> _What to do_
Copy out the material word for word, starting with the line that contains "Where should I click to: Click the magnifier" and going on through the line that contains "Looking at the screenshot, I should pos(861,308).", including both of those lines.

Dataset records
## BEGIN
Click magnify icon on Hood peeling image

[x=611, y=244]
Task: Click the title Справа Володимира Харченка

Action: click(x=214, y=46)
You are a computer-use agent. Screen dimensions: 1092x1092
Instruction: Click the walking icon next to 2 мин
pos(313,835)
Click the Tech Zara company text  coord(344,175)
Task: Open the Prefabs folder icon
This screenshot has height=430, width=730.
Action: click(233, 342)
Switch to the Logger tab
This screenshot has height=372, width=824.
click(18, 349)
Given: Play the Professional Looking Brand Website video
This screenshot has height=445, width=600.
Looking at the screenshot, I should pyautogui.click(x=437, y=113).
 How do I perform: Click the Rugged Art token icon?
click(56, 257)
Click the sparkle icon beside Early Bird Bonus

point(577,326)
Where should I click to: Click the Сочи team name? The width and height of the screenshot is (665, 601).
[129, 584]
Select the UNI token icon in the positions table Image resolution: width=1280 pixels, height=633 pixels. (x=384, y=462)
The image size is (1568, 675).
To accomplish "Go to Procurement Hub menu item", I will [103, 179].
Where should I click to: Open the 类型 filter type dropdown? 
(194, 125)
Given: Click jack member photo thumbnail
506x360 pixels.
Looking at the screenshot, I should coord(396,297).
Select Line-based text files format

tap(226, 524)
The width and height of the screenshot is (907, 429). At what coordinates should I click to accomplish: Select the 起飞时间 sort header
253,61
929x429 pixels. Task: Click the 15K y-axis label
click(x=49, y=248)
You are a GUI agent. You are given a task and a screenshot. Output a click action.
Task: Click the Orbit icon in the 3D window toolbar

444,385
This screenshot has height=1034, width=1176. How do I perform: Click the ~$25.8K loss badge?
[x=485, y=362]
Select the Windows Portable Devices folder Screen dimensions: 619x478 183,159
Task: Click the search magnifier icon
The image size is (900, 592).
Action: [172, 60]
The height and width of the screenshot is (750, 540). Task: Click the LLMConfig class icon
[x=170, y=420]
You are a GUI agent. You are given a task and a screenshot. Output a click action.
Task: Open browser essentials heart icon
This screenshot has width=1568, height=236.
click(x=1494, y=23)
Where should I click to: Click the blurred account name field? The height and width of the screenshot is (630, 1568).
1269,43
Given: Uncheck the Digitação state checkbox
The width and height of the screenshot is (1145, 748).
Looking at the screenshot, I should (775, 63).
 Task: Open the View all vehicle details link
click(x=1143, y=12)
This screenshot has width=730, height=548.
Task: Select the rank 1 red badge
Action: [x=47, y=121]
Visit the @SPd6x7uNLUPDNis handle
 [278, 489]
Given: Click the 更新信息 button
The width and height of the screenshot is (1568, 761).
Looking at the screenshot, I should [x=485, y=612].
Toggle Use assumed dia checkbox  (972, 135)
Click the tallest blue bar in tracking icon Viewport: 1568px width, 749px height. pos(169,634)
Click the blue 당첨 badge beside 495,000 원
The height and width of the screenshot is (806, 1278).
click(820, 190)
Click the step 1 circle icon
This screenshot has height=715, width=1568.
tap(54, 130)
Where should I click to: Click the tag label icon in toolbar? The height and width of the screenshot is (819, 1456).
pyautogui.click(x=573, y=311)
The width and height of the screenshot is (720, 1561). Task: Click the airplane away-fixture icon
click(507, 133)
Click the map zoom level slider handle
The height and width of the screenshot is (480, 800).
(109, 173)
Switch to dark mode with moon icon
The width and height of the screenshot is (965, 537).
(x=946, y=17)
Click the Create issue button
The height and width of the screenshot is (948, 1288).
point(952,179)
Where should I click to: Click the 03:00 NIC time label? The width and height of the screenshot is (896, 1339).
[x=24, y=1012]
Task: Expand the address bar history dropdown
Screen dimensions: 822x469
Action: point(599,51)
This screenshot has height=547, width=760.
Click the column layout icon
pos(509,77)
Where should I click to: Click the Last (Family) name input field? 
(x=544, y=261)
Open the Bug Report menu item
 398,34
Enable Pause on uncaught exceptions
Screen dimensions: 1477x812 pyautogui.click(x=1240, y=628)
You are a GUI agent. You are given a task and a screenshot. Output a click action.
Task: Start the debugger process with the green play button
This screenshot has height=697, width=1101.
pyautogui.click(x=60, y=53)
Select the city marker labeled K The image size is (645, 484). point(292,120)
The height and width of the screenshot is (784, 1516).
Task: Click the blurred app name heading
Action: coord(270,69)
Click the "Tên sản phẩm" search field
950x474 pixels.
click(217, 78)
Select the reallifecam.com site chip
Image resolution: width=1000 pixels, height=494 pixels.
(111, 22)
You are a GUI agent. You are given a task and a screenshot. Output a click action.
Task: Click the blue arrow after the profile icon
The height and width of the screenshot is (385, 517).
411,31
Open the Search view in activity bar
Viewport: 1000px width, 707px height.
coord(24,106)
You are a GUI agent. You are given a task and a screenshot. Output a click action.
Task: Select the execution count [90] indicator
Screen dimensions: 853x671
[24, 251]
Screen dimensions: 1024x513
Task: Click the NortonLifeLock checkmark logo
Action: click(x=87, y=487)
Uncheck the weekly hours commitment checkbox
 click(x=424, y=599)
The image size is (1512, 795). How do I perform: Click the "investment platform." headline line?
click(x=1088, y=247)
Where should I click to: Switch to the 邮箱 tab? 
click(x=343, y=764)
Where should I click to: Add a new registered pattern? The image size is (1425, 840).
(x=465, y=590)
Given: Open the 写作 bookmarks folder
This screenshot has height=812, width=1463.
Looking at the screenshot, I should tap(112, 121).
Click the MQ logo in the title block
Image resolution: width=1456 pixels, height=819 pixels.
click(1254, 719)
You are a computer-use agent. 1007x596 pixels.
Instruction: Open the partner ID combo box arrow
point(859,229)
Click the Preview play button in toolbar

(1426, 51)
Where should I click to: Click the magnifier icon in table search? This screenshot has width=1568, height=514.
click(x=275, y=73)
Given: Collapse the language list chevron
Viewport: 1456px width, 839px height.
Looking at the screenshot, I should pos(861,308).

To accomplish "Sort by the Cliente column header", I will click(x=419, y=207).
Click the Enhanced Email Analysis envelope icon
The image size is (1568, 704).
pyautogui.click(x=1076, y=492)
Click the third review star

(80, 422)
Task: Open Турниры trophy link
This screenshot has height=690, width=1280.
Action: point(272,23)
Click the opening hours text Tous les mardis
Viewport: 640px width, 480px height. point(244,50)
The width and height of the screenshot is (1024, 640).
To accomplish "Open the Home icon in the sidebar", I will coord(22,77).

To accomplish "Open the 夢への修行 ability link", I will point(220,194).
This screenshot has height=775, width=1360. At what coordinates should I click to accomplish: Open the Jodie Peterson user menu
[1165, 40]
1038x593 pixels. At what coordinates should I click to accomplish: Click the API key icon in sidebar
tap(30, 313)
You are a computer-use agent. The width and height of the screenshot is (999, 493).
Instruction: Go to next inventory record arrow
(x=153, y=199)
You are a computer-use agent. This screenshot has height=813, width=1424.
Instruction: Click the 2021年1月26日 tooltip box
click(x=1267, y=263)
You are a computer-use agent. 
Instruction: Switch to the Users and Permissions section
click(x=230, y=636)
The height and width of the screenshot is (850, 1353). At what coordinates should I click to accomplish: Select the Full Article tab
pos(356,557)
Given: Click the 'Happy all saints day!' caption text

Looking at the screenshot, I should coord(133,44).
## END
> _Expected answer_
Where should I click to: Click the magnifier icon in table search? This screenshot has width=1568, height=514.
click(x=275, y=73)
Given: Collapse the language list chevron
Viewport: 1456px width, 839px height.
Looking at the screenshot, I should pos(861,308).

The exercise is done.